What is the perfect frequency to send mail? Is it daily, weekly, monthly, hourly, minutely (is that even a word?) or randomly? Any number of experts will give you a definitive answer to this question, but I don’t believe there is a single answer.
The frequency recipients will respond to depends on the type of mail, the recipient expectations, the sender and a host of other factors.
For one example look at the mail sent by social networks. Many people, myself included, will accept dozens of emails a day telling me someone wrote on my Facebook wall or retweeted something I said or wants to link to my network on LinkedIn. Another example is when I’m traveling or waiting to pick up someone who is, I am thrilled to receive multiple updates an hour from the airline.
This willingness to receive frequent commercial or bulk emails doesn’t necessarily translate to marketing emails.
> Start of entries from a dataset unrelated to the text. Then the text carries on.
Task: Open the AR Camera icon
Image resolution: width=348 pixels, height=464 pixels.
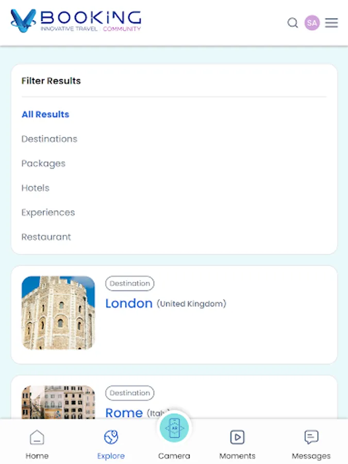Action: (174, 427)
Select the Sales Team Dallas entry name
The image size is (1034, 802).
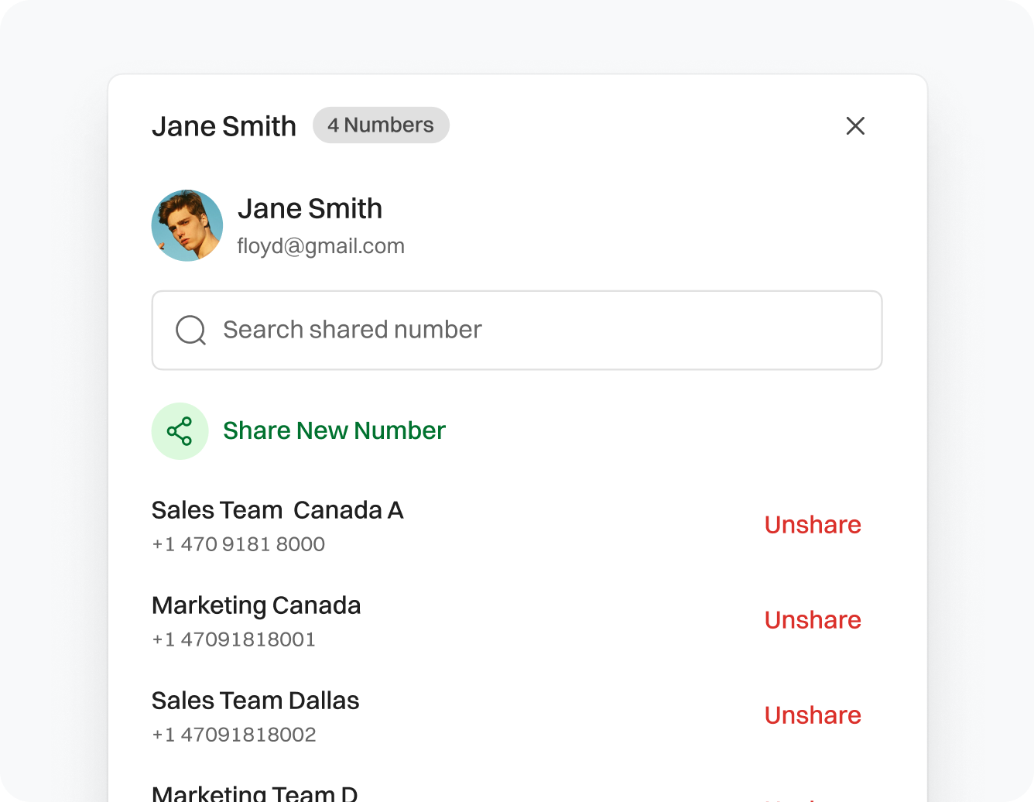[255, 701]
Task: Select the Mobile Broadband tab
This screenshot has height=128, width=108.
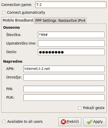Action: pos(18,20)
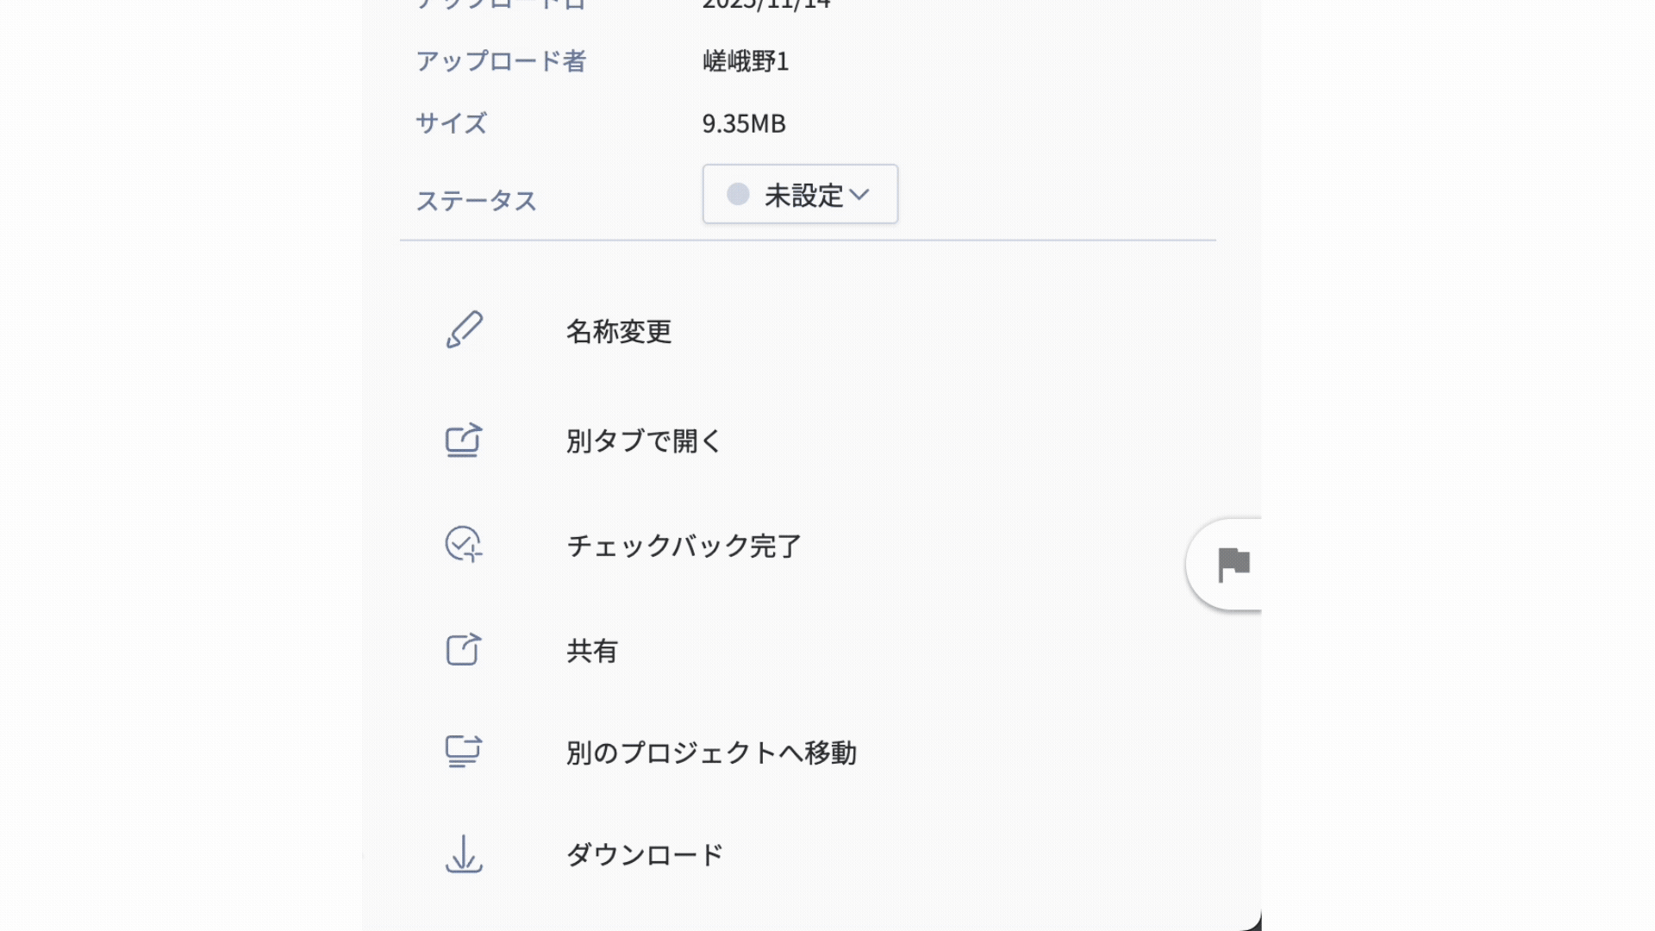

When Sur la Table started sending double digit amounts of email a week, I down-subscribed, and had they not let me pick an acceptable-to-me frequency I would have unsubscribed completely.
A lot of marketing experts insist that mailers don’t send frequently enough. That increasing frequency increases ROI. What a lot of people miss are all the caveats in the fine print. In their minds, increasing frequency goes hand in hand with increased segmentation, targeting and recipient specific emails.
The idea isn’t simply to mail the entire list more frequently but to mail those who are more open to increased frequency. This is an idea I wholeheartedly support.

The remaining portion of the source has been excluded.